Creativity: The X-Factor
Here’s where creativity enters the team meeting. Human intelligence shines brightest when paired with creative leaps - those bold, sometimes wild ideas that defy linear thinking. Creativity is the researcher who wonders, “What if we test this drug in a completely different disease?” It’s the spark behind penicillin’s accidental discovery or thalidomide’s pivot from morning sickness disaster to multiple myeloma star. As I’ve noted before, serendipity drives at least 6% of today’s marketed drugs (‘at least’ because these are the ones companies have admitted) - happy accidents born from creative minds asking, “What else could this mean?” Creativity isn’t just flair; it’s the courage to explore uncharted paths, to nurture “planned serendipity” where preparation meets the unexpected.
Asymmetric Learning: Curiosity’s Uneven Edge
Now, tie intelligence and creativity to asymmetric learning, and you’ve got a game-changing approach to R&D. Asymmetric learning isn’t about plodding from proof-of-concept to approval like a checklist (a trap I’ve called out for killing innovation). It’s about learning faster, deeper, and more creatively than competitors, creating high-reward, proprietary insights others can’t match. Think of a team using AI to spot a novel biomarker and creatively hypothesizing its link to a rare disease. Or, as Dr. Andrew Robertson at Takeda might ask, “Why this roadblock?” - then creatively reimagining the trial design. It’s high-upside bets with minimal downside, driven by curiosity.
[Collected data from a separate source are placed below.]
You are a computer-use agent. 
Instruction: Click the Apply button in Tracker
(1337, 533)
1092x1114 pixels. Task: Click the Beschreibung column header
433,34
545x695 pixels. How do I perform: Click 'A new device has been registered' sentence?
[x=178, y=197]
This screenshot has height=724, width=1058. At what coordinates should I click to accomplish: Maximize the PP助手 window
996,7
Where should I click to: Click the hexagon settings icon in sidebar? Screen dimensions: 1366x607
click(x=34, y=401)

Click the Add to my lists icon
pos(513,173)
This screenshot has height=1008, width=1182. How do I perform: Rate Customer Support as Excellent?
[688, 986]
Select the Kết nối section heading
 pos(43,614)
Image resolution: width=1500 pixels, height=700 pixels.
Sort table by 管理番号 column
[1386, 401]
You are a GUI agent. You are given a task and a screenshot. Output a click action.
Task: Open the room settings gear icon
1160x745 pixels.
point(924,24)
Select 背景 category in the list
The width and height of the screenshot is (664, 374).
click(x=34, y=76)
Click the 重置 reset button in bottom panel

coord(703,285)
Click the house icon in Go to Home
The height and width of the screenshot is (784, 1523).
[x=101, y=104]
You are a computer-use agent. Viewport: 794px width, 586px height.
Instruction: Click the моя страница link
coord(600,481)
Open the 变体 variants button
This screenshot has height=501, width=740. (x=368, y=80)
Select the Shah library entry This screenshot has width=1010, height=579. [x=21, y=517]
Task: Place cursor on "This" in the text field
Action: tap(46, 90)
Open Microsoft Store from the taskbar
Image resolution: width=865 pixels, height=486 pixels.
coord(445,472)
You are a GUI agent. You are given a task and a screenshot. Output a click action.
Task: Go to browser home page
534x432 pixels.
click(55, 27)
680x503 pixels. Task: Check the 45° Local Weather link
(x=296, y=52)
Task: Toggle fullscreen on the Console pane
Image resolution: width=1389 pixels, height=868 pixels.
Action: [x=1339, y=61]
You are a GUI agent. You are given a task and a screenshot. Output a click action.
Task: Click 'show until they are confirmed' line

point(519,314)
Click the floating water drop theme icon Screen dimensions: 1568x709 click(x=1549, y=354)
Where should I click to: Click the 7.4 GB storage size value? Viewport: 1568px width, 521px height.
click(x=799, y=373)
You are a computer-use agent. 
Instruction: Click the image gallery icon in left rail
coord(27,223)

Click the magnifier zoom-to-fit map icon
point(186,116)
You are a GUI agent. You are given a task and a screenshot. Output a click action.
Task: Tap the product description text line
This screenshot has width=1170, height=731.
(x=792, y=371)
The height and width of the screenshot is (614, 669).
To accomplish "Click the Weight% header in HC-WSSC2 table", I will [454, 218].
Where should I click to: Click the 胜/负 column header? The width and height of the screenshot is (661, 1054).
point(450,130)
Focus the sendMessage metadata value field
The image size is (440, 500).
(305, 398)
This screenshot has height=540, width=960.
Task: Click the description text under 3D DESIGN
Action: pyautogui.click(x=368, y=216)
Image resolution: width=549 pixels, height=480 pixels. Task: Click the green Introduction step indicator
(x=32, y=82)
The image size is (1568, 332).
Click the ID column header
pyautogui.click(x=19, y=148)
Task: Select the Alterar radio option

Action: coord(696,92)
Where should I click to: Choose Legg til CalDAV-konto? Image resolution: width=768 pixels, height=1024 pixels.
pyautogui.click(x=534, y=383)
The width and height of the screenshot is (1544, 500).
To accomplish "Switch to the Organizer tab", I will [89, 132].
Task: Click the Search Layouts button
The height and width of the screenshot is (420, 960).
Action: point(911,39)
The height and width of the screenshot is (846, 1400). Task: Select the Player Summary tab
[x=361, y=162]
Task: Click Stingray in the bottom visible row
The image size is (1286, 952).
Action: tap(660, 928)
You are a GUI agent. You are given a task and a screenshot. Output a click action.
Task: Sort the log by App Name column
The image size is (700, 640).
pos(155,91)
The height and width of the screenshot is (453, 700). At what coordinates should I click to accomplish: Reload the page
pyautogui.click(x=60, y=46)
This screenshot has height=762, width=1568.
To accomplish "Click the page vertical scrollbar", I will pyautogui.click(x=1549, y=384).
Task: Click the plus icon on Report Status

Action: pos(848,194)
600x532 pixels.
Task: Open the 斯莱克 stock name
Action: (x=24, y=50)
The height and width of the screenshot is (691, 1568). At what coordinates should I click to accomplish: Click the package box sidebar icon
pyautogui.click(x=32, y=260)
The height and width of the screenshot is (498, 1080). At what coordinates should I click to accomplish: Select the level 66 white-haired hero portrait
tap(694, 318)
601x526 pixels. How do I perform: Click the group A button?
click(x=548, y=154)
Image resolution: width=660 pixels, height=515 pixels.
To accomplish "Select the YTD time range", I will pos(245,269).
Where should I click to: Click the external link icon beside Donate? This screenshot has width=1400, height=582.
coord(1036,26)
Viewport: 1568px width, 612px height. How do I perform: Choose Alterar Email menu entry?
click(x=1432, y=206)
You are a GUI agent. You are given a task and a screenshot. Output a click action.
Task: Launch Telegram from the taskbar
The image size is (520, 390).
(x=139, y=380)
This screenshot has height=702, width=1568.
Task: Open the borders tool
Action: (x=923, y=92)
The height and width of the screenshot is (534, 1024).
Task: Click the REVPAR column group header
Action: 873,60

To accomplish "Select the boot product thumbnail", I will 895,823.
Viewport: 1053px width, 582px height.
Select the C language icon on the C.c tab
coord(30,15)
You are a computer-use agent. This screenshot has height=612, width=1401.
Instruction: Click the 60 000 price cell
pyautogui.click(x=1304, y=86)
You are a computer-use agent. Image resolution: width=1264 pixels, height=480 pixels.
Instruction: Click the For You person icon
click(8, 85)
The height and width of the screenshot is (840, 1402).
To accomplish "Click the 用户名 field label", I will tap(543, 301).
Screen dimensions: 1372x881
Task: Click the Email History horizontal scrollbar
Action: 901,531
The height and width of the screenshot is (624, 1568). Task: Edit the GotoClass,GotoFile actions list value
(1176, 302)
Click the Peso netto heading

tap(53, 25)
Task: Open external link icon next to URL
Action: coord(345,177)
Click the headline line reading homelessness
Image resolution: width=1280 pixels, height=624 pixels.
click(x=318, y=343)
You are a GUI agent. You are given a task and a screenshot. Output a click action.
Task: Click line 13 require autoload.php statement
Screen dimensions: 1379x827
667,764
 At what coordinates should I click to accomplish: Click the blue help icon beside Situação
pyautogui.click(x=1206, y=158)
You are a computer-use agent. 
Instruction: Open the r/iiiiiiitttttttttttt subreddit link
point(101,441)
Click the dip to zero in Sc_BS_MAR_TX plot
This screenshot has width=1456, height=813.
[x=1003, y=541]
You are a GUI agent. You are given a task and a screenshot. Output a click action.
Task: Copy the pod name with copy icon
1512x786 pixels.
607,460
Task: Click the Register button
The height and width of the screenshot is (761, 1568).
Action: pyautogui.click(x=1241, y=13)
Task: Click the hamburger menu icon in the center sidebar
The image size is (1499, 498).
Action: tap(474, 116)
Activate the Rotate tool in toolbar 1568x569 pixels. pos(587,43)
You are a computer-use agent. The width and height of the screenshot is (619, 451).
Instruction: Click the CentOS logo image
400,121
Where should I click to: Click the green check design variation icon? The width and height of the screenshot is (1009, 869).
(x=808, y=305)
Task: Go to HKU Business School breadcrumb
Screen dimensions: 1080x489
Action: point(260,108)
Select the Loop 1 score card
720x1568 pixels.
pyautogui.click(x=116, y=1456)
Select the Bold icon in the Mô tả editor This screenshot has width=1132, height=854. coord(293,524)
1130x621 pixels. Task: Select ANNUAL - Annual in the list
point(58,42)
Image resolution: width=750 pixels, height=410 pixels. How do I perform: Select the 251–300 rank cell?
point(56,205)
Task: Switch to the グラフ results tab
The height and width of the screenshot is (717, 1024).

Take Opdivo vs. Keytruda: by 2019, $25.7 billion vs. $23.5 billion in cumulative sales, despite Keytruda’s extra $3 billion R&D tab. Why? Creative, human-driven decisions - exploratory sprints, not rigid TPPs or eNPV’s “fake-accuracy” (or fakeuracy, as I’ve dubbed it). Those linear models? Inevitably wrong, path-specific at best, averaged mush at worst. Asymmetric learning, fueled by curious, creative humans, flips the script: iterative “if, then” pivots, multidisciplinary teams ideating across silos. That Keytruda went on to win is also an asymmetric learning case study - saying ‘yes’ to new indications, testing biomarkers and more.
Why This Matters Now
In pharma, where success rates hover at 10%, and may be in decline, information without intelligence is a trap, and intelligence without creativity is just keeping up. Add asymmetric learning, and you’re not just innovating - you’re outpacing. Curiosity - human, creative curiosity - ties it all together. It’s what enables teams at Novartis to run “exploration sprints” or identify bottlenecks to unlock new patient benefits.
Building the Edge
So, how do we do it at IDEA? Ditch linear pipelines for exploratory bursts. Integrate diverse data - clinical, genomic, human and behavioral - and let creative humans ask bold “what ifs.” Use AI to amplify, not replace, human ingenuity. And yes, measure curiosity in reviews - reward the questioners.
At IDEA, we’re all about turning data deluges into delightfully uneven returns. Curiosity, creativity, and human intelligence aren’t just nice-to-haves - they’re how we work.